Quaternary triphenylphosphonium compounds (TPP+) have been widely recognized as an important antimicrobial because of their fast antimicrobial speed and broad antimicrobial spectrum. However, small-molecule TPP+ compounds have the defects of toxicity, which is the key factor that limits their practical applications. Here, two mono- and one bis-quaternary phosphonium tosylate compounds with different lengths of oligo(ethylene glycol) (OEG) chains and TPP+ as the active moiety were synthesized. Bis-TPP+ have a short OEG chain coupling two TPP+ at both ends, while mono-TPP+ attaches the OEG chain at one end in one molecule. In vitro antibacterial activities were evaluated against both Gram-positive as well as Gram-negative bacteria in terms of the inhibition zone (ZOI) and minimum inhibitory concentration (MIC).
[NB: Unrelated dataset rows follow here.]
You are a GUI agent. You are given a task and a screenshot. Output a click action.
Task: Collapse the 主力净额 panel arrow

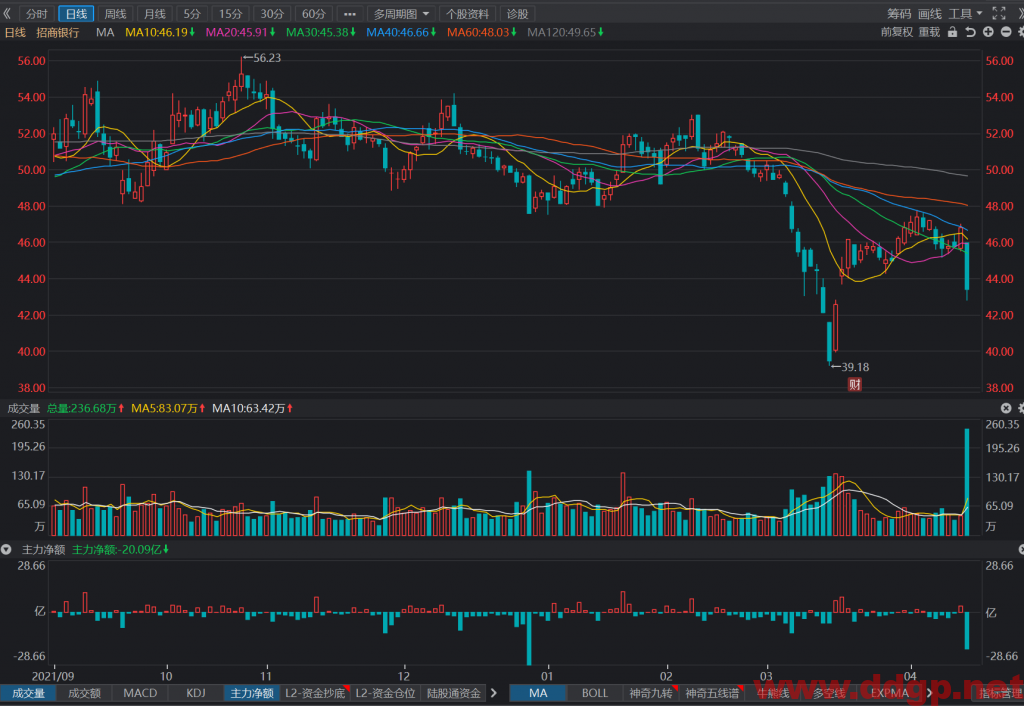pos(7,550)
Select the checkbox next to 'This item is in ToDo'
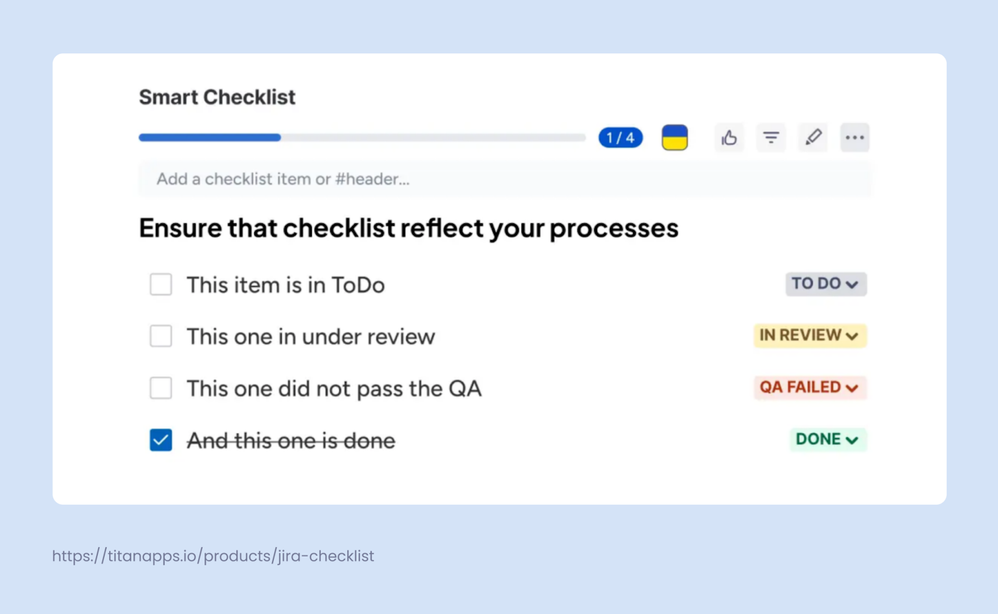This screenshot has width=998, height=614. (161, 284)
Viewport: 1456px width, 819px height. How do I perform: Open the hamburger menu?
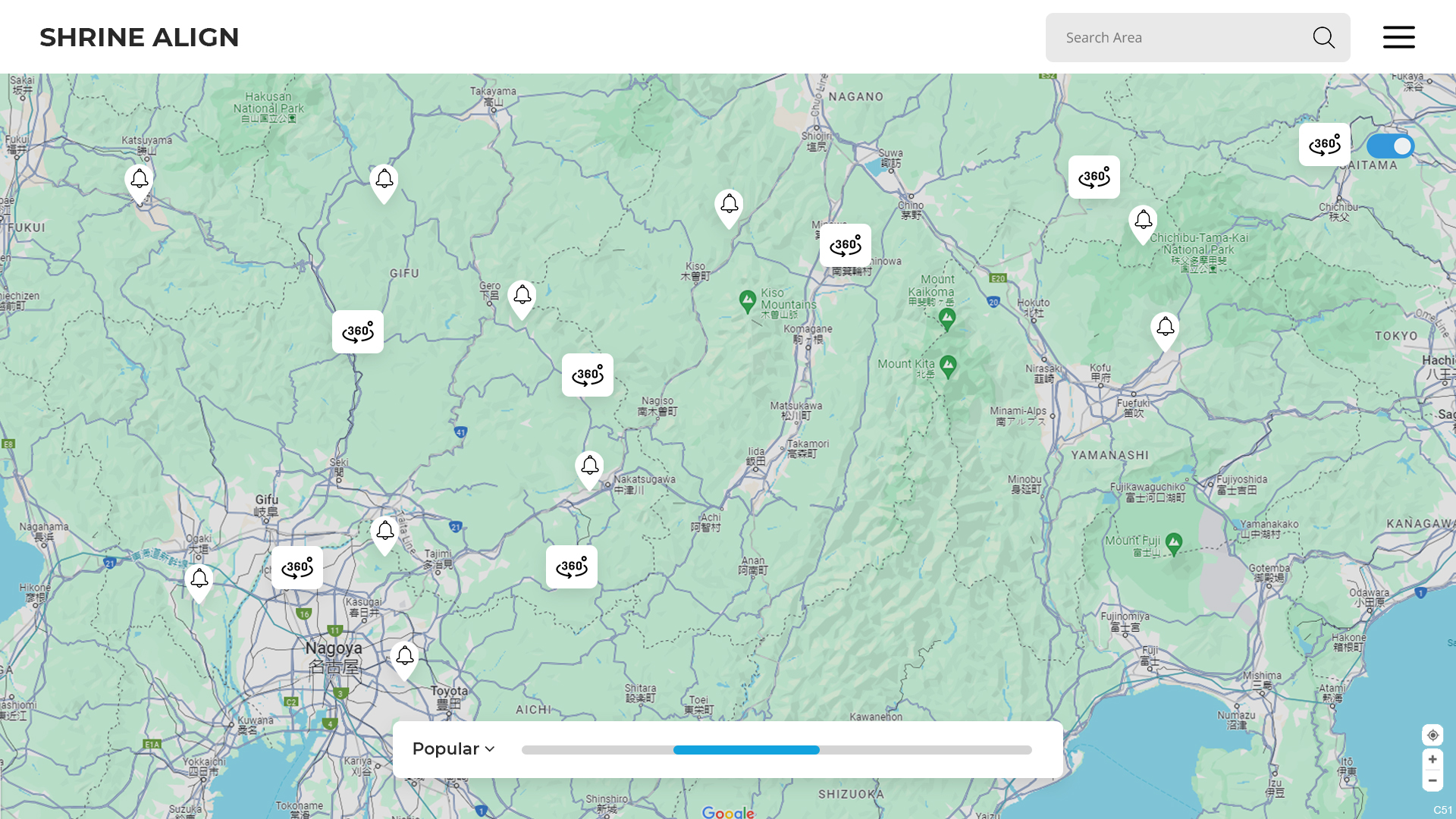1398,37
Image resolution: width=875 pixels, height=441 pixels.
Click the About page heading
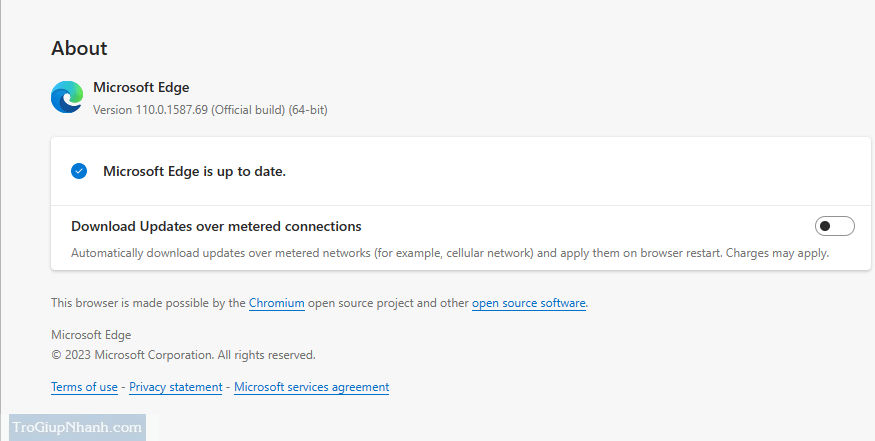click(x=79, y=48)
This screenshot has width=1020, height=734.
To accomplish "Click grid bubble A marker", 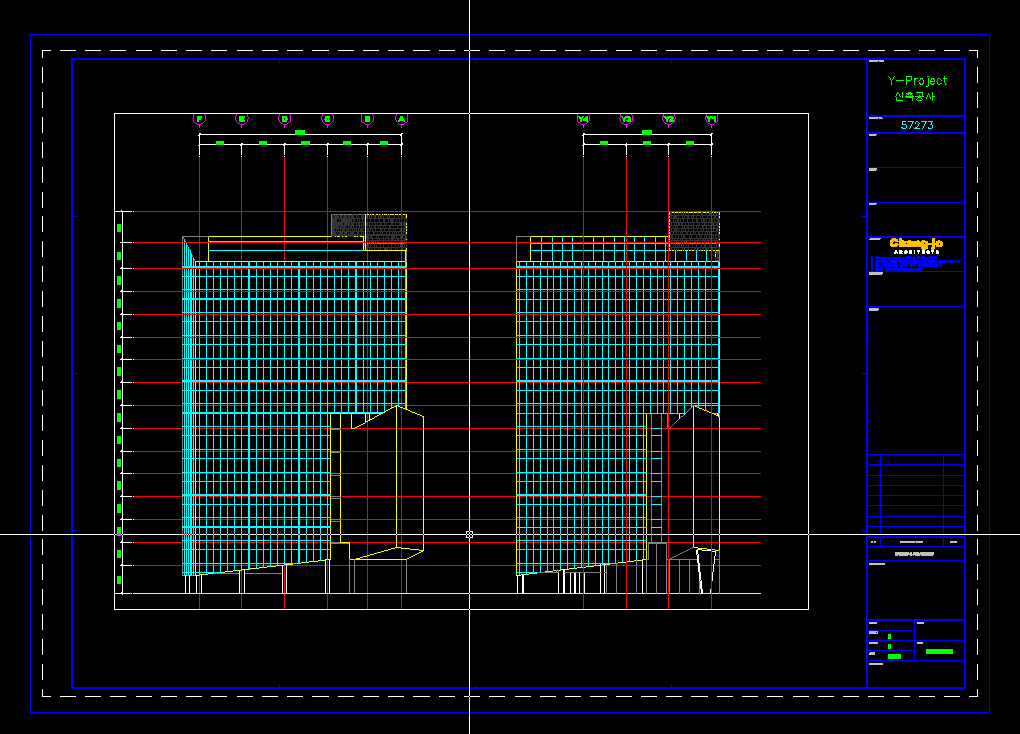I will point(401,119).
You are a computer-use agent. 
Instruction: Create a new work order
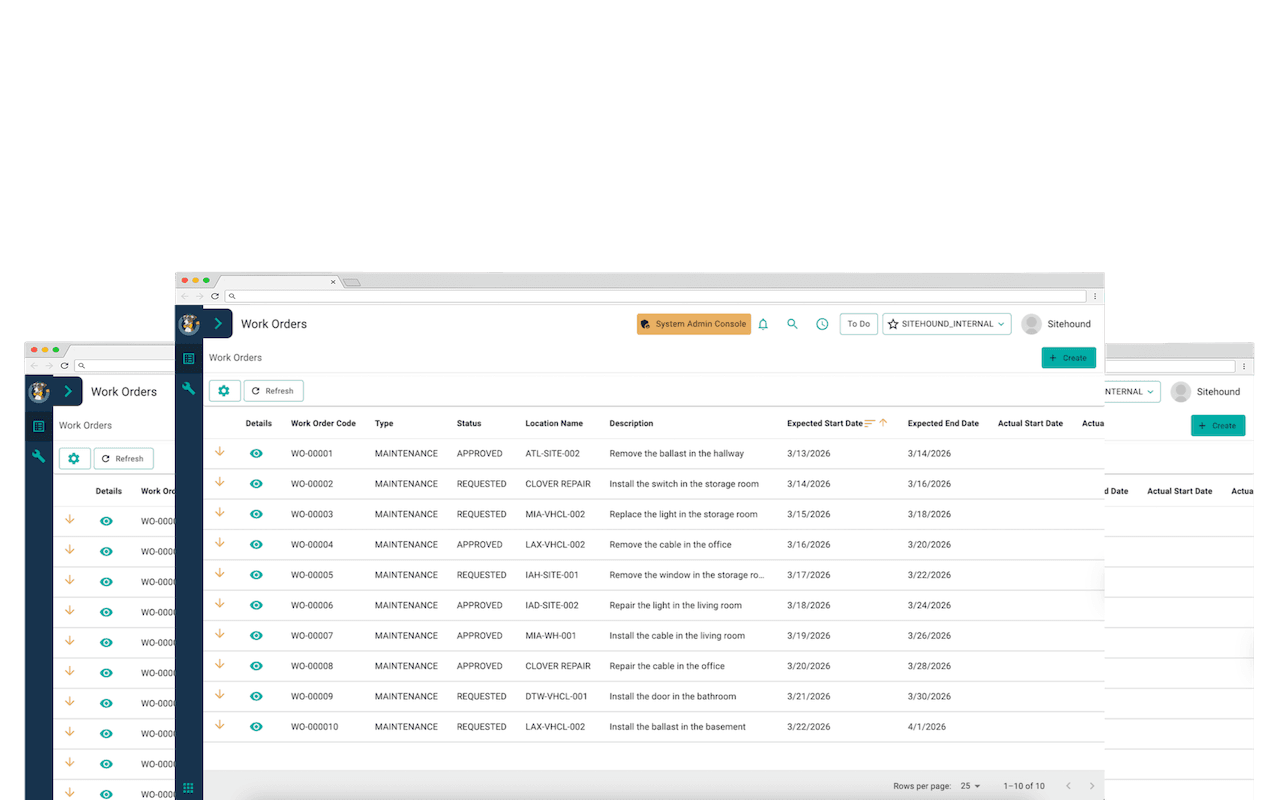coord(1068,357)
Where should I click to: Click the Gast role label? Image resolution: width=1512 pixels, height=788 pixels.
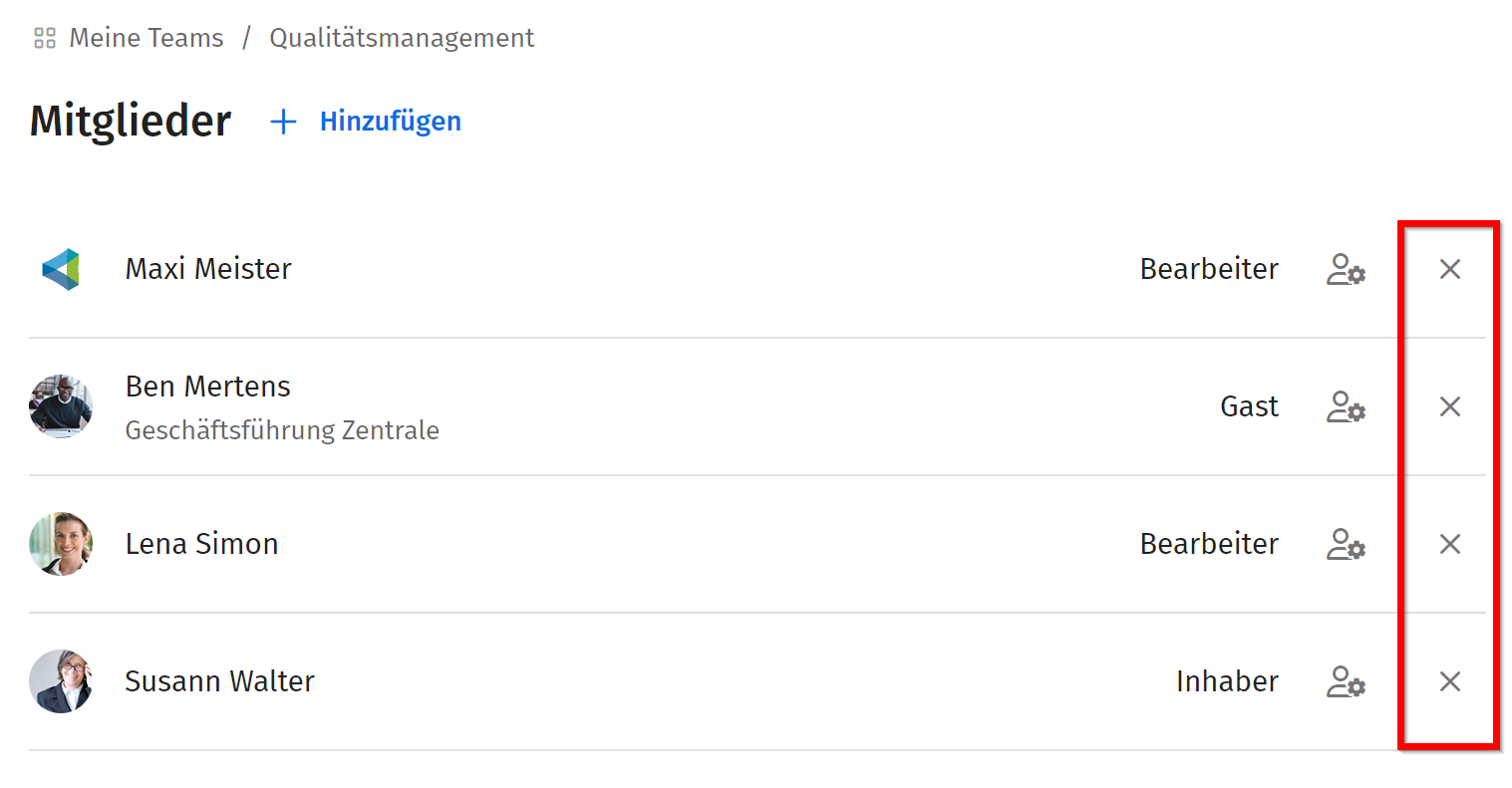[1249, 406]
To investigate the antibacterial mechanism, β-galactosidase activity was monitored for measuring the degree of membrane permeability correlated to the abilities to disrupt the membranes of bacteria. Moreover, their structure-antibacterial activity and structure-cytotoxicity relationships were further analyzed. The results indicated that bis-TPP+ synthesized can reach the sterilization rate 90% or more against Escherichia coli and Staphylococcus aureus at MICs of 3.1 and 1.5 mg/mL, respectively, and meanwhile, the cell proliferation can reach more than 80%. This paper represents an excellent approach for development of bis-TPP+ bactericidal molecules that would achieve an optimal balance between antimicrobial activity and cytotoxicity.